Are you able to analyse true profitability

True profitability? Equitable overhead allocations?

Whilst working as a Financial Controller, I was often asked to identify our least profitable products and services and analyse why they were poor performers. This gave me quite a headache as the analysis had to be performed off-line using spreadsheets and complex calculations over masses of data which inevitably took forever to reconcile.

Once the analysis was done, I was then asked to drill down into the detail, which was impossible with the tools I had available. It’s fair to say that this was one of my most frustrating tasks.

This was one of my most frustrating tasks.

When I moved into business consulting, I found that this was a very similar story with all of the businesses that I worked with.

The use of SAP’s CO-PA module certainly sped up the analysis and breakdown, but when it came to getting to “true profitability” of a product or service, CO-PA’s limitations became clear to me.
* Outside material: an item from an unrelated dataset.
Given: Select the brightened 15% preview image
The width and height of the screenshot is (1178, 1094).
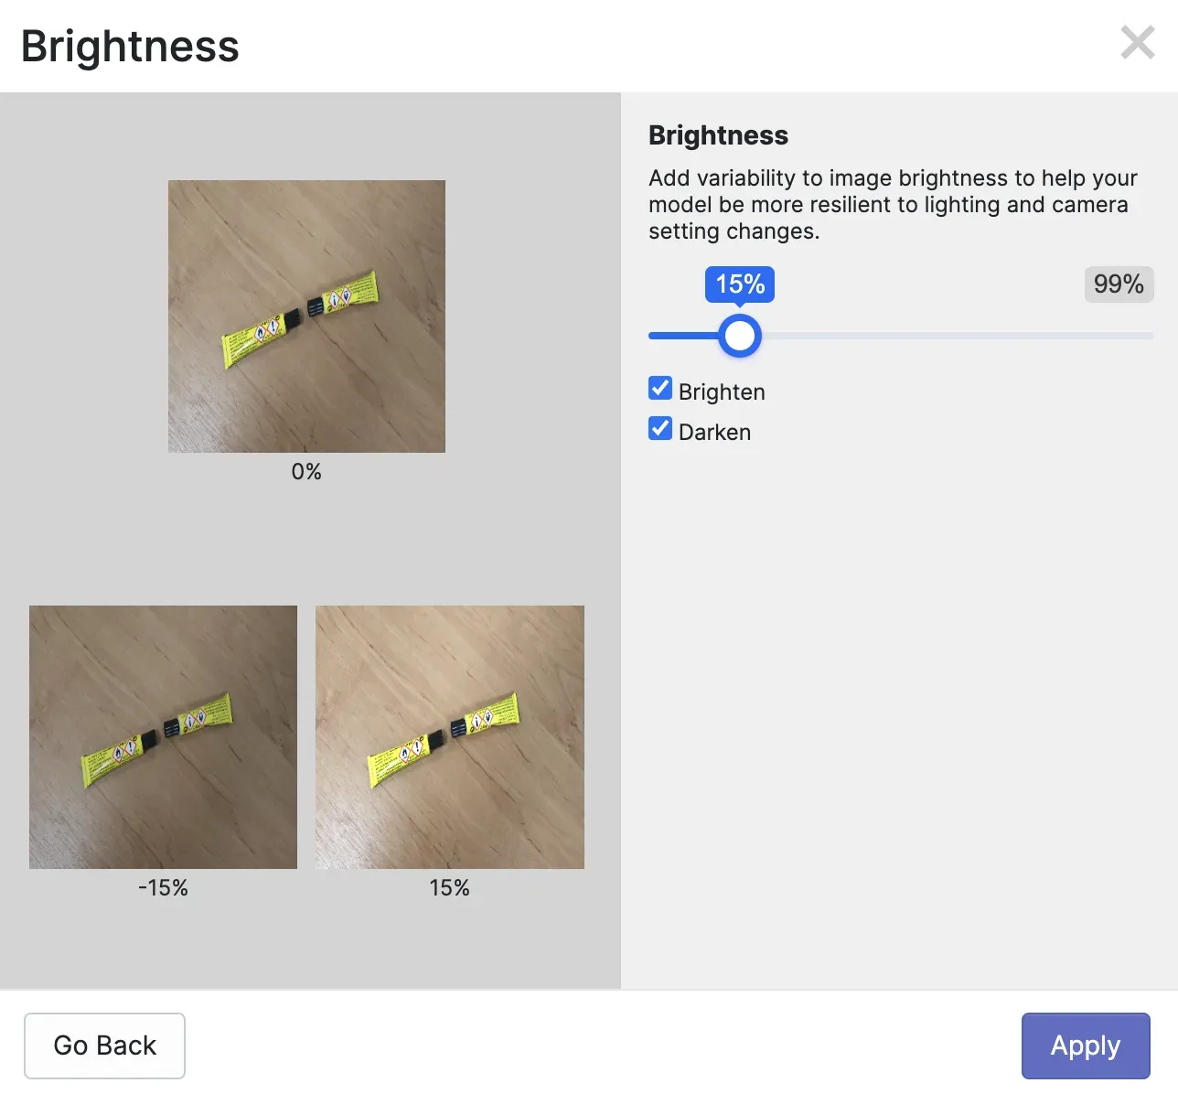Looking at the screenshot, I should [449, 737].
Certainly, the analysis of gross profit by a multitude of characteristics such as customer, product, service type, region, brand, etc. became much easier to reconcilable with the use of SAP CO-PA, but when we tried to allocate indirect costs to the same characteristics, we found that we were skewing the results.

The impact of activity based costing

Activity Based Costing

If you look at the example above, the left hand table shows the results when you are using CO-PA apportionment methods, whereas what you really want to see are the results on the right!

What about the horror stories of trying to implement ABC?

I then came across an activity-based management tool back in the early 2000’s which a client of mine invested a lot of time and effort in implementing.

Unfortunately, this took the guise of a huge black box which no one, excepting the consultant who had designed and implemented it really understood! (I guess many of the readers of this will have had some similar experiences that they try hard to forget).

This meant that the solution quickly fell into disrepute, because no one could reconcile the results thrown out by it and it was very costly to maintain.

Following that experience, I personally decided that ABC had a very poor benefits case due to:

  • The nature of the data it required from day one
  • The maintenance efforts
  • The impossibility of reconciliation of the results
  • The length of time it takes to run the allocations on a regular basis

So, what changed MY mind?

When SAP acquired BusinessObjects it included a niche product called Profitability and Cost Management which instantly interested me as a potential solution for this missing functionality.

When I investigated further, it seemed to have answers to the negative points I cited earlier:

  • Can work at any level you have the data for, so you can increase complexity as you become more mature in your requirements
  • Owned and administered by Finance, with very friendly visual user interface
  • Full trace-back of results from source posting through to end allocation
  • Real time “in-memory” solution means it can cope easily with large volumes of data.

New way using SAP

Can this help with planning for future growth?

Yes! I recently worked with a client to take the closed loop process one step further by using a combination of SAP ERP CO-PA actual data and SAP PCM allocations to clearly and regularly analyse true profitability at a granular level never before available, other than using time consuming manual processes.

Moving forwards, the next step will be to integrate SAP PCM allocations into the planning cycle using “pre-allocation” data from SAP BPC and running it through the SAP PCM model to do the calculations, thus allowing SAP PCM to do what it is good at – calculating large volumes of allocation data, and leaving BPC to concentrate on what it is good at – being a planning tool, not a calculator!